____ ENTRIES

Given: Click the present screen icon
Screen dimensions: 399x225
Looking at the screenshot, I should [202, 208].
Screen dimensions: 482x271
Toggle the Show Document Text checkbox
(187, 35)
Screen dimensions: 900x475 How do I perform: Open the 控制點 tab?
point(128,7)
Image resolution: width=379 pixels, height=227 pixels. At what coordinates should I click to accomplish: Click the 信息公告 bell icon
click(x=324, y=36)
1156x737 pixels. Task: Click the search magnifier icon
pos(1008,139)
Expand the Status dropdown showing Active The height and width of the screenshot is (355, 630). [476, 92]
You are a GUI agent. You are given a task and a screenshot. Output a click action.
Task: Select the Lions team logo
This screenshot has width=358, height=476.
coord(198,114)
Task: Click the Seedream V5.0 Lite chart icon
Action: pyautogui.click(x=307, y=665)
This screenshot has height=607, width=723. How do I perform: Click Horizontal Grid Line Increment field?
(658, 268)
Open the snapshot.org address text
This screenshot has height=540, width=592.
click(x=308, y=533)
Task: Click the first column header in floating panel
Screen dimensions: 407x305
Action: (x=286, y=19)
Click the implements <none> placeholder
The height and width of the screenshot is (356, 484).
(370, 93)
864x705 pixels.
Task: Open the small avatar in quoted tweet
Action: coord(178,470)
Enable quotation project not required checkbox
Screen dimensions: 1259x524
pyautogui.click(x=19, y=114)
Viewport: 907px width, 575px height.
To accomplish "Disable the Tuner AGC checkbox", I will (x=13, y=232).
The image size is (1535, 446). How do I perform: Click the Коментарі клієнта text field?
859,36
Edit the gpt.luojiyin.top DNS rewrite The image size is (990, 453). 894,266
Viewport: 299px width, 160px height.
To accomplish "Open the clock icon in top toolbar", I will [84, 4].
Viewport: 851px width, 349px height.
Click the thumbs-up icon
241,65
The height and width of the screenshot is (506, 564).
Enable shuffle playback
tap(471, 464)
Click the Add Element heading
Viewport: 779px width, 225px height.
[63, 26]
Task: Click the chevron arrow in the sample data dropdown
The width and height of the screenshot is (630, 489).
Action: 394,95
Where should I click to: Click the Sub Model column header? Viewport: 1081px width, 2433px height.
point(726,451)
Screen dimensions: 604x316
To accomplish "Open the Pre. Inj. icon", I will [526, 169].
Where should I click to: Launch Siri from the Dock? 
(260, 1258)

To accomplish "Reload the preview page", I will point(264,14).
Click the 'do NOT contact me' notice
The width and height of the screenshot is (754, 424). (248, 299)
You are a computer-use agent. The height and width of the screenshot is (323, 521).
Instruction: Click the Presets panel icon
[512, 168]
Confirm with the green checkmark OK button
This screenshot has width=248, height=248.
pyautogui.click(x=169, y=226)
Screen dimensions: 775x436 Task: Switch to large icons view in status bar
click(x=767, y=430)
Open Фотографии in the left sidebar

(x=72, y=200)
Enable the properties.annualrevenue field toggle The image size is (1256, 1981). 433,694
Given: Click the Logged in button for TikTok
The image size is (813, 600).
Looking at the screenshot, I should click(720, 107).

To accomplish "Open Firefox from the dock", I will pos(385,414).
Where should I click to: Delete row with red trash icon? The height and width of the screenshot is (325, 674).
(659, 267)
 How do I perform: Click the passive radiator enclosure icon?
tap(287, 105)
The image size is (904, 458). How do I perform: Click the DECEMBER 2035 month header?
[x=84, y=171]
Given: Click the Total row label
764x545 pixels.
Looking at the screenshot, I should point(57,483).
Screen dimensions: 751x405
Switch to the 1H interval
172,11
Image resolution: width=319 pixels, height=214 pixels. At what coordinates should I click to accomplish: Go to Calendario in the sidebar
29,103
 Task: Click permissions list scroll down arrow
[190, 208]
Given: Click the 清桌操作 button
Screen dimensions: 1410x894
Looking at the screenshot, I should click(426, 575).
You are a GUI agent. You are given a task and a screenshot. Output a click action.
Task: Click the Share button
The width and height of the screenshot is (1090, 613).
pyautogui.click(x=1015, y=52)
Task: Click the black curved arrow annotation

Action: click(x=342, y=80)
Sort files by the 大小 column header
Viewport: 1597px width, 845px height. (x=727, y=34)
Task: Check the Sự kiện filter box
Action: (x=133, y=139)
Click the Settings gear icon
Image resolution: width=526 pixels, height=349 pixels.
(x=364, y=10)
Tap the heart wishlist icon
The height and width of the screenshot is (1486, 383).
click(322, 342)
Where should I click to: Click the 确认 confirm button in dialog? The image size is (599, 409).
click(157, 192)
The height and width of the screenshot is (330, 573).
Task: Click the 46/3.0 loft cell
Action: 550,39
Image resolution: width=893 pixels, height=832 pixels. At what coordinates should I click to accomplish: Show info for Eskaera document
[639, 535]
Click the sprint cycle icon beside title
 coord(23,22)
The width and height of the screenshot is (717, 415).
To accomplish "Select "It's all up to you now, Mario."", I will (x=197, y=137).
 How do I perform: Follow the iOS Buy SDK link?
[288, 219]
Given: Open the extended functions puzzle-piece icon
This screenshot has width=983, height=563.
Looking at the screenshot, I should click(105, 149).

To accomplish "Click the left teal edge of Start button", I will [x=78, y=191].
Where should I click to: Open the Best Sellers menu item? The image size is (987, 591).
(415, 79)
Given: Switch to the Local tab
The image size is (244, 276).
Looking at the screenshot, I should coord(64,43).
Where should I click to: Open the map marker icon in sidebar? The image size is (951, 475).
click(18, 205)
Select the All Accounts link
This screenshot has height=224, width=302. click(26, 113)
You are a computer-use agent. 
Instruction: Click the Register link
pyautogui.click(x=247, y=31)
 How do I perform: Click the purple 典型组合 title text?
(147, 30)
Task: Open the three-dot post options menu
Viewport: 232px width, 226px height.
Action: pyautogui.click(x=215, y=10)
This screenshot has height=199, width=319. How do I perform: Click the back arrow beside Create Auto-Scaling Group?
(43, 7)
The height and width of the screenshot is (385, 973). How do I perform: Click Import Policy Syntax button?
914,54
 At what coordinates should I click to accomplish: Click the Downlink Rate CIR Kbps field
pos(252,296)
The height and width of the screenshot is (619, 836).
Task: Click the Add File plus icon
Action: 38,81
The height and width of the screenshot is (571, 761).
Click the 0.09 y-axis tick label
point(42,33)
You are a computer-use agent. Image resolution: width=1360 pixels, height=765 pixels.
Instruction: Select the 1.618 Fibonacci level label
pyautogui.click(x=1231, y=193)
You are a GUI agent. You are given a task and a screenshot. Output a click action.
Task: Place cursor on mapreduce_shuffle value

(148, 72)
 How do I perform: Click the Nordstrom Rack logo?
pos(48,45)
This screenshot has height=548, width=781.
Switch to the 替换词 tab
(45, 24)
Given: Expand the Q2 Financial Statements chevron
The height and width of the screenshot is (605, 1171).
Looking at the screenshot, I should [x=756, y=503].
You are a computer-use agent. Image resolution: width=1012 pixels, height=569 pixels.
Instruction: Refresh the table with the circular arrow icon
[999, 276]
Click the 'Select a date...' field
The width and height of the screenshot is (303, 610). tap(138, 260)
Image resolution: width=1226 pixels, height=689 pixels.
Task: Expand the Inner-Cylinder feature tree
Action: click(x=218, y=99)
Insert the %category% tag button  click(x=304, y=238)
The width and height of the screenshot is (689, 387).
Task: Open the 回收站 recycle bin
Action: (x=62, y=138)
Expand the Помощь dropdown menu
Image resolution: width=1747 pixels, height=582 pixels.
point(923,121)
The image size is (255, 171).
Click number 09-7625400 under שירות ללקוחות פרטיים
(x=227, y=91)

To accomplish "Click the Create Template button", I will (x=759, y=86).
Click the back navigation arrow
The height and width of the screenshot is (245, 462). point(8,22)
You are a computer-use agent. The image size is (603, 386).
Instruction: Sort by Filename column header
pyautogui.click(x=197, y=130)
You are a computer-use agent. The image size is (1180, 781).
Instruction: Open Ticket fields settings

________

DO THIS:
Can you echo the records word for word, starting at the line that contains "Click the back navigation arrow" and ending at the last line of the records?

FULL SOLUTION:
Click the back navigation arrow
The height and width of the screenshot is (245, 462). point(8,22)
You are a computer-use agent. The image size is (603, 386).
Instruction: Sort by Filename column header
pyautogui.click(x=197, y=130)
You are a computer-use agent. The image size is (1180, 781).
Instruction: Open Ticket fields settings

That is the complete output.